Больной обещал и, счастливый, убежал прочь, однако священник не сумел удержать язык за зубами, и вскоре Иисус был осажден прокаженными, молящими его о помощи. У некоторых из них чуть не все лицо было съедено болезнью. Иисус ласково говорил с ними, но ничего не мог для них сделать Его положение становилось затруднительным. Если бы он помогал всем, кто приходил к нему, у него не было бы времени ни на еду, ни на сон, ни на молитву, ни на раздумья. А что чувствовали ученики, когда, отказывая, говорили людям:
— Наш господин не может вас принять. Люди все равно шли, даже по ночам.
Как-то вечером Иисус молился в синагоге за закрытыми дверьми, а снаружи кричала, выла, шумела толпа. Вдруг кто-то вскочил на крышу и принялся ее долбить, пока не образовалась дыра, в которую опустили циновку с паралитиком. Все, кроме Иисуса, удивились и обозлились. Иисус же улыбнулся и сказал:
— Сын мой, твои грехи прощены! Ученые мужи разинули рты от изумления.
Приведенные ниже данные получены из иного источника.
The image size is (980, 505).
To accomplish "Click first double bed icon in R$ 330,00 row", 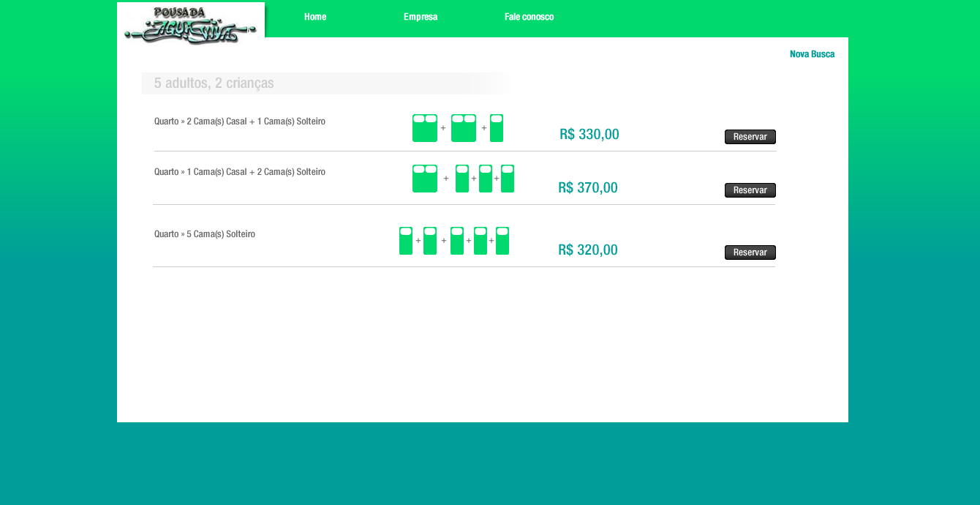I will [425, 128].
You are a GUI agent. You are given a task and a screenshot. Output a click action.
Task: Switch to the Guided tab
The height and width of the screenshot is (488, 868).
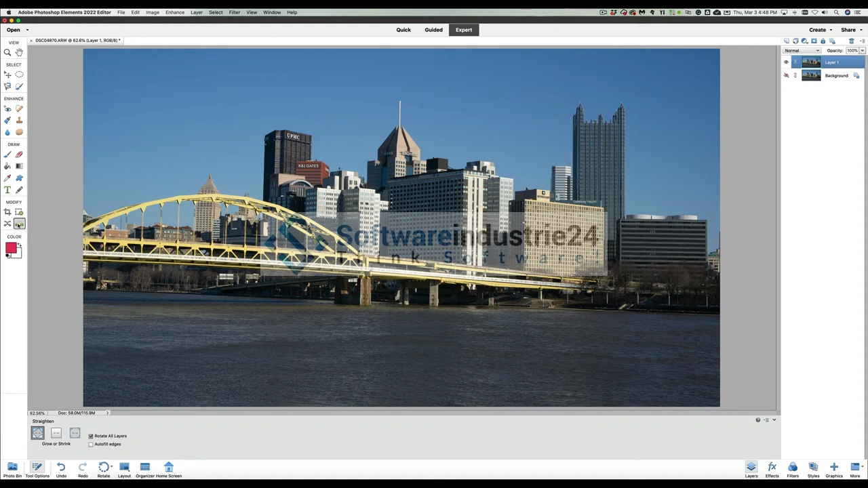433,30
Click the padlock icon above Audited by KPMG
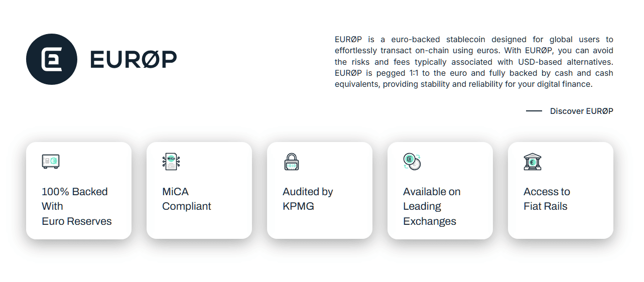 point(292,162)
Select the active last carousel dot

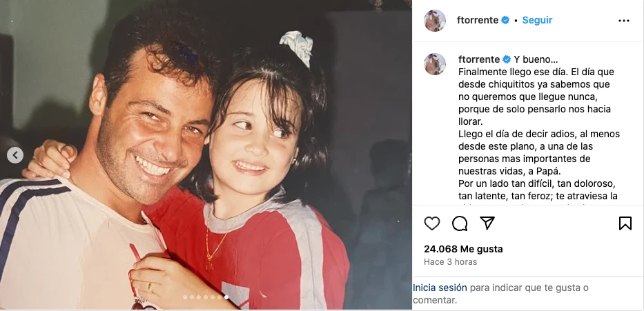[226, 297]
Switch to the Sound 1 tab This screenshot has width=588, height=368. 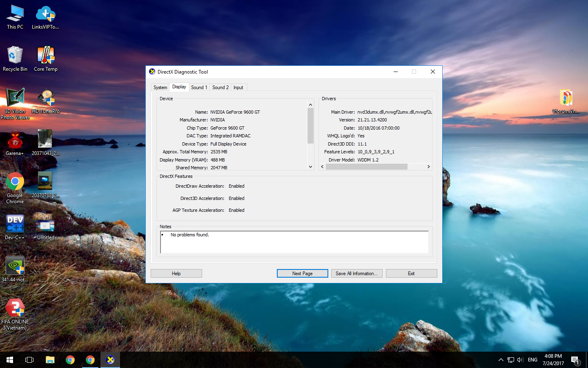pyautogui.click(x=199, y=88)
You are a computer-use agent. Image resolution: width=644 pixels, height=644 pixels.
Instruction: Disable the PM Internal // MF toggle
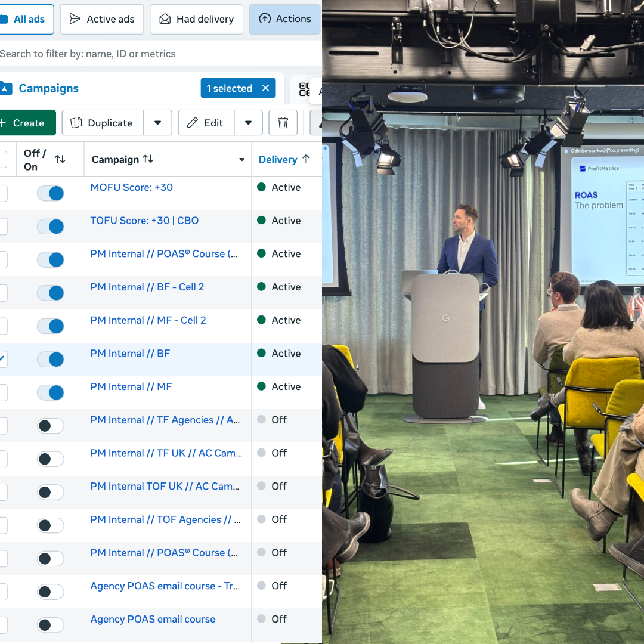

Иисус знал, что они подумали: «Только Господу Богу и Мессии подвластно прощать грехи». Он спросил:
— Вы хотели бы, чтоб я ему сказал: «Сверни свою подстилку и убирайся прочь, бесстыжий». Но ведь он не может этого сделать. Он парализован, а парализовало его по его собственной вине. Не узнай он, что прощен, вам бы пришлось на руках выносить его отсюда. Но я не сказал: «Я прощаю твои грехи». Никто, кроме Бога, не может прощать. Я только сказал ему правду: Бог простил ему его грехи, ибо достаточно наказал за них. Наши отцы говорят нам: «Боль смывает грех». Ну же, господин, сворачивай свою подстилку и уноси ее отсюда! Не место тебе тут лежать.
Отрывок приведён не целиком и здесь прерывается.